For instance, a driver's license number is printed on the card itself, so a human sees it. Therefore, it's a natural key, just like a name.

When you decide that whatever natural keys already exist aren't good enough for your organization, and you make a new key, it's not good to think of that as a surrogate key. The number will make it out somehow (as a "record locator" in a customer support call or something), and eventually become a natural key.

It's best to just plan for any new key to be a natural key, which means using best practices for natural keys. That means it should be something reasonable to print, read, say, and hear; and it should also follow a pattern so it can be distinguished from other special numbers.

Auto-increment is a shortcut, but usually not great in the long term unless it's something that will be well-contained inside the database as an implementation detail (e.g. a join key designed to refer to rarely-accessed fields of a wide table).

dragonwriter 5 years ago | |

> > Now, sometimes a table has a natural primary key, for example the social security number of a country’s citizens.

> You know, you think that, but it's never that simple.

It’s that simple if you’re the Social Security Administration and its a table of Social Security Accounts, not people.

Other than that, using SSNs as a primary key is just plain wrong.

Izkata 5 years ago | | |

> It’s that simple if you’re the Social Security Administration and its a table of Social Security Accounts, not people.

Nah, they keep track of duplicate usage: https://www.nbcnews.com/technolog/odds-someone-else-has-your...

> The IRS often knows when this happens, when the imposter pays taxes.
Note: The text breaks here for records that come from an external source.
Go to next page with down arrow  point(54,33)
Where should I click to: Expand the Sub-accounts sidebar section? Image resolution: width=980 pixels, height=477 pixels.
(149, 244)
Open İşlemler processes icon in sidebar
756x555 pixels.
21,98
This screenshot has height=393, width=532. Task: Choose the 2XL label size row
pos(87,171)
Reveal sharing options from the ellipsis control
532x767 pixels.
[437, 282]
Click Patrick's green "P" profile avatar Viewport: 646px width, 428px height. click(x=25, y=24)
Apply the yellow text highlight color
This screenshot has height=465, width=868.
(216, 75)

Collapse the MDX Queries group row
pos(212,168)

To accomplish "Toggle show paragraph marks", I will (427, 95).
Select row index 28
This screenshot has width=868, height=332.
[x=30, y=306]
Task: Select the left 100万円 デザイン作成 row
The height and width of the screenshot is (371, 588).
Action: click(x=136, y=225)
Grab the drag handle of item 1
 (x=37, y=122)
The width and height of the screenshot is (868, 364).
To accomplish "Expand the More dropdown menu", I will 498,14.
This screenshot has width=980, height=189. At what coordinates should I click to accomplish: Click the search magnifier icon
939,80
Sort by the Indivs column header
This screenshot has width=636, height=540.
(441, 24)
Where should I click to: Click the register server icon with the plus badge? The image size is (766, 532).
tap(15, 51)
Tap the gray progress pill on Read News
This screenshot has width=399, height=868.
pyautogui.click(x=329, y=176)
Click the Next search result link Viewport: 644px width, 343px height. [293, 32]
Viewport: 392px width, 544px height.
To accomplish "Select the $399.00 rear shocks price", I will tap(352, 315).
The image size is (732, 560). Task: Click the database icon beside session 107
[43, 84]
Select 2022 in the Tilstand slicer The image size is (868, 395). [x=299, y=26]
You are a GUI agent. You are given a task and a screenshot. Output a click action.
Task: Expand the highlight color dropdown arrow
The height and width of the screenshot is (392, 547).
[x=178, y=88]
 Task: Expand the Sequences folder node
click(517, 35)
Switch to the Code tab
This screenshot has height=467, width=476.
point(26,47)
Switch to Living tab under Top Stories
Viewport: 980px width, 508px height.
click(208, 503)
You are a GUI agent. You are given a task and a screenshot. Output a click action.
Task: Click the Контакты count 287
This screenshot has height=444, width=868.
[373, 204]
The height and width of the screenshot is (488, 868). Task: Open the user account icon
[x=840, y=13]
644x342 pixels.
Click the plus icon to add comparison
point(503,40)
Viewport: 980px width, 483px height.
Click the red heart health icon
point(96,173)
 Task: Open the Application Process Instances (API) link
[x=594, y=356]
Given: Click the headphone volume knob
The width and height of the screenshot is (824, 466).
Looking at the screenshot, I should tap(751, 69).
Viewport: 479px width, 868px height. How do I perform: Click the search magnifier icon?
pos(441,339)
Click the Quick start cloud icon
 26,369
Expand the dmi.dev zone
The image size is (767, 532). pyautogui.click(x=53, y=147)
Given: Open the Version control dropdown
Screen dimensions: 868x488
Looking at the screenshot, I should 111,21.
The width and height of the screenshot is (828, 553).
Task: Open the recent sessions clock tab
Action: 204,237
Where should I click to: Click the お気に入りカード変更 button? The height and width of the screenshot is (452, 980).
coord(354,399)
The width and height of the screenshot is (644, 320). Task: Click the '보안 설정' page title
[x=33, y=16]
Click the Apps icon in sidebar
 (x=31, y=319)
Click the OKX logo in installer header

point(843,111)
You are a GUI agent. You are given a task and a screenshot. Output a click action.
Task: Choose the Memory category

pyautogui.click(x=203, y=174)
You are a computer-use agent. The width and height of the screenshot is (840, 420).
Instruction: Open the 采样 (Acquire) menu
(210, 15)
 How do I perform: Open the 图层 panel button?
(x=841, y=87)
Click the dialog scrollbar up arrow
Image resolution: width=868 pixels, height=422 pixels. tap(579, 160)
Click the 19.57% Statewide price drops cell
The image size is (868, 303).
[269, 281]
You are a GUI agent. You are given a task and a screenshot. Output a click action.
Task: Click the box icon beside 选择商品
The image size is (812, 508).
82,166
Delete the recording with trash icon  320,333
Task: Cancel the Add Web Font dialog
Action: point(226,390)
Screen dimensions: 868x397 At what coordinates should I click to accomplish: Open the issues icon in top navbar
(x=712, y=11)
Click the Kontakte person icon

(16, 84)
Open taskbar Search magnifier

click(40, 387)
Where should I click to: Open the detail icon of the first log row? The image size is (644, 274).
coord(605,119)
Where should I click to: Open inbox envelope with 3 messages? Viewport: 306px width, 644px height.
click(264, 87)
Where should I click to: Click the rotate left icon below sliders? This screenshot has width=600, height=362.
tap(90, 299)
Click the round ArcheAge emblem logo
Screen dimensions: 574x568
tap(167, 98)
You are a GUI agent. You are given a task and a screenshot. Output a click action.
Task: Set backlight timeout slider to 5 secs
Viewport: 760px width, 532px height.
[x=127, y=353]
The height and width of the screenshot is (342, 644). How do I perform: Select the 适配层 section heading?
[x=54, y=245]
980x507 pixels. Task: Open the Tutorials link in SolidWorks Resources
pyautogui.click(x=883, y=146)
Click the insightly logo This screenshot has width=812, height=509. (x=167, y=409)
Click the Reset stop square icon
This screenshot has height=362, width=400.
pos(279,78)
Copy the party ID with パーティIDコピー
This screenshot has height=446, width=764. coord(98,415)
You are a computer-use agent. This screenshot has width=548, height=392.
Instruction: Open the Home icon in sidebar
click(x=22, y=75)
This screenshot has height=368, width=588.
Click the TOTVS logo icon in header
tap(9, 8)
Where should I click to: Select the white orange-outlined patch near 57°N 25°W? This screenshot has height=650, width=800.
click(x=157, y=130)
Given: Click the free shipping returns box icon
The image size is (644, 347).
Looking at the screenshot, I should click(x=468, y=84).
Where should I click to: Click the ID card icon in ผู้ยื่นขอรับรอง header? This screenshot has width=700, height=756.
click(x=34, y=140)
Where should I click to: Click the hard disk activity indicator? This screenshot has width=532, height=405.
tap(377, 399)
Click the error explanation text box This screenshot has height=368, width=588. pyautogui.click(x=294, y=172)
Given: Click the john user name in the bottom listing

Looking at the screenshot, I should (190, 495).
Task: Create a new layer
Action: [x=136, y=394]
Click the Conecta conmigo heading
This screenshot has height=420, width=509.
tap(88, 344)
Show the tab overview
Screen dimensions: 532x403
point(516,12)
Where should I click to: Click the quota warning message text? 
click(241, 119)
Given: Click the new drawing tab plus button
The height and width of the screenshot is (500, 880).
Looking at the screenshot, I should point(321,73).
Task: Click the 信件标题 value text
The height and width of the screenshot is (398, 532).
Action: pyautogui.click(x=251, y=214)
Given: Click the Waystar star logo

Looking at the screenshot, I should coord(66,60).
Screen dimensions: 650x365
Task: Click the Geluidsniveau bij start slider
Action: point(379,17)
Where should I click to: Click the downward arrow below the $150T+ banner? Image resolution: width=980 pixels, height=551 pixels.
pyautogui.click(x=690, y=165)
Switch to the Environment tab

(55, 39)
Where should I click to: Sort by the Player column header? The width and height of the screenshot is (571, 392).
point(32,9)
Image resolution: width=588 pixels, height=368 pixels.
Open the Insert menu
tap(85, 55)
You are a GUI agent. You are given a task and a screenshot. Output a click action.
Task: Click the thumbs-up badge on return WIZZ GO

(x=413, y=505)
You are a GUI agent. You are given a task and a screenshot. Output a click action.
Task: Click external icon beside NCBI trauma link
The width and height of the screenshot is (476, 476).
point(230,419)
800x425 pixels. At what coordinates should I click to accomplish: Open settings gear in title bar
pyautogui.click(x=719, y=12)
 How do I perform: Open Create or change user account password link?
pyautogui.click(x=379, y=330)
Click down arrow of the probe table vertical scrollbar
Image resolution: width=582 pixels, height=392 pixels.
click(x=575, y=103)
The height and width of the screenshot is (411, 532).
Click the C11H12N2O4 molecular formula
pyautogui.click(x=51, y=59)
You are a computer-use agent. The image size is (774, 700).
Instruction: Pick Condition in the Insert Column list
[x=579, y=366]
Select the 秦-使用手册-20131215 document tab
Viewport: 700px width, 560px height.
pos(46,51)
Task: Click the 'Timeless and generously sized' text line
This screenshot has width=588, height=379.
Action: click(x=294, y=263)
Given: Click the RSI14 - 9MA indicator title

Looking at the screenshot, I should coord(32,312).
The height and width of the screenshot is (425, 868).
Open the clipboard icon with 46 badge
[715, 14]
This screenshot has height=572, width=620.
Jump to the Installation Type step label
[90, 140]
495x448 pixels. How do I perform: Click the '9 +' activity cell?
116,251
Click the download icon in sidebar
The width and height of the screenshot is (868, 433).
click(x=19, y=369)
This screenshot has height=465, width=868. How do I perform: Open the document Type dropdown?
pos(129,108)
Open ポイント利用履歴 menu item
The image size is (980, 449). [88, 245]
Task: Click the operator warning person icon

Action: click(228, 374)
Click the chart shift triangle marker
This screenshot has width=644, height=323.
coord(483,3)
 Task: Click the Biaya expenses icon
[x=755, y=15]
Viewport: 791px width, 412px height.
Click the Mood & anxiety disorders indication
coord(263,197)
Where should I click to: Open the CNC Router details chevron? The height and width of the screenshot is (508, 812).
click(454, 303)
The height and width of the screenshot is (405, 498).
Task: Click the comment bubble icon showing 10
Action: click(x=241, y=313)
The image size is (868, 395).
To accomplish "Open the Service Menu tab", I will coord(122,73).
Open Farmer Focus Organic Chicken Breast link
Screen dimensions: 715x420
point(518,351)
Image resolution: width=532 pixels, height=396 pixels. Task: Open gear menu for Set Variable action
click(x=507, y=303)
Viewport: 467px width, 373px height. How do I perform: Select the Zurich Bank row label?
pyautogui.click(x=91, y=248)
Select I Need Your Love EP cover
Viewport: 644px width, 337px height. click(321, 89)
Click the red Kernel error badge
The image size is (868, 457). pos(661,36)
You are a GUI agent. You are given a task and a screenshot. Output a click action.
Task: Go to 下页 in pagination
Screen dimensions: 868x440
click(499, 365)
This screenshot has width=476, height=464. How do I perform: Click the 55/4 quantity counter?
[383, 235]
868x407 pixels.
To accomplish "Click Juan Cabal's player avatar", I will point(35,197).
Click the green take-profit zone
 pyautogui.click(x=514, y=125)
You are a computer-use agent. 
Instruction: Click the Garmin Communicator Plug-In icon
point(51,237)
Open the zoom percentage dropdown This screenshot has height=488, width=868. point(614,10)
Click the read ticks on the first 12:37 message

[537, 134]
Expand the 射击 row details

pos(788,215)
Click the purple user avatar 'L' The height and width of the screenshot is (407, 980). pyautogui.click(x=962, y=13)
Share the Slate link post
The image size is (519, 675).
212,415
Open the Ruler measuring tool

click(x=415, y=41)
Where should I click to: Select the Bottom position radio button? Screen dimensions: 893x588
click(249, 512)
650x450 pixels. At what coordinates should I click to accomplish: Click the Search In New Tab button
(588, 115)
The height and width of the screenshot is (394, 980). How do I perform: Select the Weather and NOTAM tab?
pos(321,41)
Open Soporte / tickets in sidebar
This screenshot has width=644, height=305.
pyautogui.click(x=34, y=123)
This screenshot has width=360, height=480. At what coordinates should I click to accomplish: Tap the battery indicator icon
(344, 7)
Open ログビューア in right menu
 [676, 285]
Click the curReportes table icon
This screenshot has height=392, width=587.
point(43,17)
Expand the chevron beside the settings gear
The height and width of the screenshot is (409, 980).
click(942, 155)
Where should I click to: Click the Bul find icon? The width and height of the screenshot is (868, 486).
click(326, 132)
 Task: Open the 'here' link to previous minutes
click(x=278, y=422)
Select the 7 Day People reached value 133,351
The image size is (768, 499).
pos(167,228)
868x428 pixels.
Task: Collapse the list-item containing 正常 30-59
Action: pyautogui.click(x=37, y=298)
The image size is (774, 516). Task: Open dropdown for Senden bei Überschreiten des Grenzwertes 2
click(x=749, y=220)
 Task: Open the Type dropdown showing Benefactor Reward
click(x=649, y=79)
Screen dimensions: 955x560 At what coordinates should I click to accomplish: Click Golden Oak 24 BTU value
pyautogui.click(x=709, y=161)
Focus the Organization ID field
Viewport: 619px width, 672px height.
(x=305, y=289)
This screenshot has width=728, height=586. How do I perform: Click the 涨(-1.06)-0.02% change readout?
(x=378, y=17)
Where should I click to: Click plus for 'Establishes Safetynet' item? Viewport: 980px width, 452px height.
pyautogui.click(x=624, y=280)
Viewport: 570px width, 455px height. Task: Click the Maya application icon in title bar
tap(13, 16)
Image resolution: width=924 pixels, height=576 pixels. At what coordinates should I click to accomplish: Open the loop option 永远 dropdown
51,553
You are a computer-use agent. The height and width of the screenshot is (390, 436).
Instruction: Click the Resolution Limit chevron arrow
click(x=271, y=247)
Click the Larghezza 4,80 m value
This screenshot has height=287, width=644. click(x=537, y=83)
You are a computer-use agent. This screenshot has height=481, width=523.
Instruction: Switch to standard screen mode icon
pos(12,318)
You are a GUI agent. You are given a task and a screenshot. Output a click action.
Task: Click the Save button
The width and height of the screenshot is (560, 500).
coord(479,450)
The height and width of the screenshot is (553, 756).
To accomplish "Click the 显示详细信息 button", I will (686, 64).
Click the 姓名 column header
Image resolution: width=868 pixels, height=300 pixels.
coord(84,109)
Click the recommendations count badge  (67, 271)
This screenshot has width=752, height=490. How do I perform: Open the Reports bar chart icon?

The Social Security Administration knows, too, for the same reason. And the nation's credit bureaus usually know, because the imposter often ends up applying for some form of credit. Plenty of financial institutions also have access to this information.

chrischen 5 years ago | | |

Maybe using them as passwords is what's wrong.

iratewizard 5 years ago | | |

Right? Credit card numbers as a primary key is far more efficient.

wvenable 5 years ago | |

I finally got our company to standardize on someone's employee number as a primary key for everything employee related. It's a simple monotonically increasing integer value -- the best possible primary key.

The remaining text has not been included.